* [Your goal]
Show each line of the entries below that contains the string "this".

***** Record extracts

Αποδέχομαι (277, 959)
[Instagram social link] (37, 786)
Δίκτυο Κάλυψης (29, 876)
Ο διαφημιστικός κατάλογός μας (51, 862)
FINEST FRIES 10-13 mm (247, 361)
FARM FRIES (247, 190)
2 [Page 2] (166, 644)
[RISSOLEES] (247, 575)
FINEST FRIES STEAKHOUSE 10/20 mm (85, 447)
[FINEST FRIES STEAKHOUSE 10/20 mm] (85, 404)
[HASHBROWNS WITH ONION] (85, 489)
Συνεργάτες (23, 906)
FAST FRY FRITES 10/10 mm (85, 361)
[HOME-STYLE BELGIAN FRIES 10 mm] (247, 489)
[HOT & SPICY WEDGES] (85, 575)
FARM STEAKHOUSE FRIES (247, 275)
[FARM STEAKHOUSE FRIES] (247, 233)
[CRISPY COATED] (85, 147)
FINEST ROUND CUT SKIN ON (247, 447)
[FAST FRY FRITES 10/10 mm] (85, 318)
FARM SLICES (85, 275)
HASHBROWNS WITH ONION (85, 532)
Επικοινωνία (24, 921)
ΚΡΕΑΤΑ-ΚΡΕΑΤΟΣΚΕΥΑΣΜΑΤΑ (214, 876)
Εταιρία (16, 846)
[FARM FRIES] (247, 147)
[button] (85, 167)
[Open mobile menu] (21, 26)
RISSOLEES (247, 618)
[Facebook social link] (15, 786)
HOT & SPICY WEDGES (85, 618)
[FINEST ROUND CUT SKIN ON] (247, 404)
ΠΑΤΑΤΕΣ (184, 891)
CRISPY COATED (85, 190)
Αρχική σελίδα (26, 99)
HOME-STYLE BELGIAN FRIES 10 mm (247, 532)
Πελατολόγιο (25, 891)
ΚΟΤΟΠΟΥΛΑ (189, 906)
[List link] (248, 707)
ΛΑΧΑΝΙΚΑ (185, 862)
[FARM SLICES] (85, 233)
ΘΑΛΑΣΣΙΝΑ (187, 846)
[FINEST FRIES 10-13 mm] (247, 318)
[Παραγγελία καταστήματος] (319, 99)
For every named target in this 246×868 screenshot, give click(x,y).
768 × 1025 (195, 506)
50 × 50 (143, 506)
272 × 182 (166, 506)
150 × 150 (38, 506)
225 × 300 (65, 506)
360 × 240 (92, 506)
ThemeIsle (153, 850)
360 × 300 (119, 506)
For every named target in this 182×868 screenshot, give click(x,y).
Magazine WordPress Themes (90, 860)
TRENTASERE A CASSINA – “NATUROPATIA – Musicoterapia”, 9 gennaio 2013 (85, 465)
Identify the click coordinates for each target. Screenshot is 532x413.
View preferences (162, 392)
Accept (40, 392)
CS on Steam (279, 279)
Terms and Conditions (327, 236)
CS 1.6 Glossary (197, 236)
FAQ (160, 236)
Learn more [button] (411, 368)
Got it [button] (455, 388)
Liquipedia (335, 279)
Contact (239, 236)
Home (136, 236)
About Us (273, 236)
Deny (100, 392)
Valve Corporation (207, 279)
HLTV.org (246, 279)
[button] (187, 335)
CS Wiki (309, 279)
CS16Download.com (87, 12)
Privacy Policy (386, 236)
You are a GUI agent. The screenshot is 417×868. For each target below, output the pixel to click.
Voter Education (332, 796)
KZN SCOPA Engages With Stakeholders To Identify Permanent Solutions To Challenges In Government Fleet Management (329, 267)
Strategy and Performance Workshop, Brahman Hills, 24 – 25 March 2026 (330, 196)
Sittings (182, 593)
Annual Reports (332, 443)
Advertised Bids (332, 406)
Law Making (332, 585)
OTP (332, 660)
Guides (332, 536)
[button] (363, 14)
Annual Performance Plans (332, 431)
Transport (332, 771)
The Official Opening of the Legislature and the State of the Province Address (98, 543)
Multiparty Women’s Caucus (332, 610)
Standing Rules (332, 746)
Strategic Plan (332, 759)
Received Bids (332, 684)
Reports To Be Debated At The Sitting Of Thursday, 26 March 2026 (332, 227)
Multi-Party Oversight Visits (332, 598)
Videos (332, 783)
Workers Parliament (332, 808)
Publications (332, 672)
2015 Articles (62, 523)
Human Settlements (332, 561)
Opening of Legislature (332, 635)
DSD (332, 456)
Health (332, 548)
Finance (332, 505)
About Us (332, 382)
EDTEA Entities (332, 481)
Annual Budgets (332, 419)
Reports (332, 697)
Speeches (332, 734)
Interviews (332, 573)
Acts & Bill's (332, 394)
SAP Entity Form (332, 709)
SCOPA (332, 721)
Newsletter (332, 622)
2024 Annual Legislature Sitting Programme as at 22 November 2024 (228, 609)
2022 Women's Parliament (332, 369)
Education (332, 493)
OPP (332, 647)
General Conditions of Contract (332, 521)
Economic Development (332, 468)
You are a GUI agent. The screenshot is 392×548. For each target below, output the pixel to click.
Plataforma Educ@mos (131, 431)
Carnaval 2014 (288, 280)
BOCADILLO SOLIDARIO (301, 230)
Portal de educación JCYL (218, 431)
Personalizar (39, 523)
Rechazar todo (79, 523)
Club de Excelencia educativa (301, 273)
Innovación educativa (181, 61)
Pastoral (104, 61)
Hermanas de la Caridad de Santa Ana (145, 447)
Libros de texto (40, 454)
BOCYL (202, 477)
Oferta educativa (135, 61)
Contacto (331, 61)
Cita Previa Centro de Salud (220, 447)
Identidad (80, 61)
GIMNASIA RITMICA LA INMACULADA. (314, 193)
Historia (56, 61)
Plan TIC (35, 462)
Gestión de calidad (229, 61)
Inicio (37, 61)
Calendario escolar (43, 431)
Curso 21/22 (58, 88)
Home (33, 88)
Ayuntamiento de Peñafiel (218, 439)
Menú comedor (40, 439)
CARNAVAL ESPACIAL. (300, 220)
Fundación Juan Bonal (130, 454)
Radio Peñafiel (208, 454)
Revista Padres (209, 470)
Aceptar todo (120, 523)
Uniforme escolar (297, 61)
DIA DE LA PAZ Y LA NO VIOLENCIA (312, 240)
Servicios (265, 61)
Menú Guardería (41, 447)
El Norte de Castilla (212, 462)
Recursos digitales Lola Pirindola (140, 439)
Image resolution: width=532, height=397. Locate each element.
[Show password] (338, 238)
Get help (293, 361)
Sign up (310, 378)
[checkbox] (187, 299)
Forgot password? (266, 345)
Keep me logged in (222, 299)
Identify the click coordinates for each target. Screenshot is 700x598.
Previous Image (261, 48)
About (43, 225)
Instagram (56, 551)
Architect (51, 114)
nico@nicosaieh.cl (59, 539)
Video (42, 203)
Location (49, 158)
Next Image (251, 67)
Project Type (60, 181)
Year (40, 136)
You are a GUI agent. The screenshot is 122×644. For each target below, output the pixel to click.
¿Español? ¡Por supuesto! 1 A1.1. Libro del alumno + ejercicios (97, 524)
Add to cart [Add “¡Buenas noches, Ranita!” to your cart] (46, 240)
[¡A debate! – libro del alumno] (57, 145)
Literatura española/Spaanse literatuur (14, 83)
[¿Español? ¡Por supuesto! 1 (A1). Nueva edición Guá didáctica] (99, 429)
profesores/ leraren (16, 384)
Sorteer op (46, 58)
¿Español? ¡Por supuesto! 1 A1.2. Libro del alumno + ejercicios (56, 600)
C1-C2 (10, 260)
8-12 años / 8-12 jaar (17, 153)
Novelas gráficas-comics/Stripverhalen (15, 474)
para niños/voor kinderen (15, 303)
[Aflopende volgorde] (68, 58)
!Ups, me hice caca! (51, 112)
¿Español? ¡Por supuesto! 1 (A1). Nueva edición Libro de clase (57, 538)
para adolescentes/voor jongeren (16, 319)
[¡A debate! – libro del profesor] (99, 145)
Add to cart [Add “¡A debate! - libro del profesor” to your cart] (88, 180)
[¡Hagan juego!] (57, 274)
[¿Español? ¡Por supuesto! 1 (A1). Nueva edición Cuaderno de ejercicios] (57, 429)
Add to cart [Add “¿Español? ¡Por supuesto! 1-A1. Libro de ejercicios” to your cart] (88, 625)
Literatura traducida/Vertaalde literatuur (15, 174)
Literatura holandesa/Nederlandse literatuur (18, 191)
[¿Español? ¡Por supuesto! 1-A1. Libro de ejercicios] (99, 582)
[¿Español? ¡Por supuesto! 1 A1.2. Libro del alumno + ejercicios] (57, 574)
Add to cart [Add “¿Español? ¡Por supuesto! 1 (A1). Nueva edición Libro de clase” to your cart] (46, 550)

**********

* [Output]
For every named target in this 246×868 screenshot, give click(x,y).
For every named target in this 182×868 screenshot, give click(x,y).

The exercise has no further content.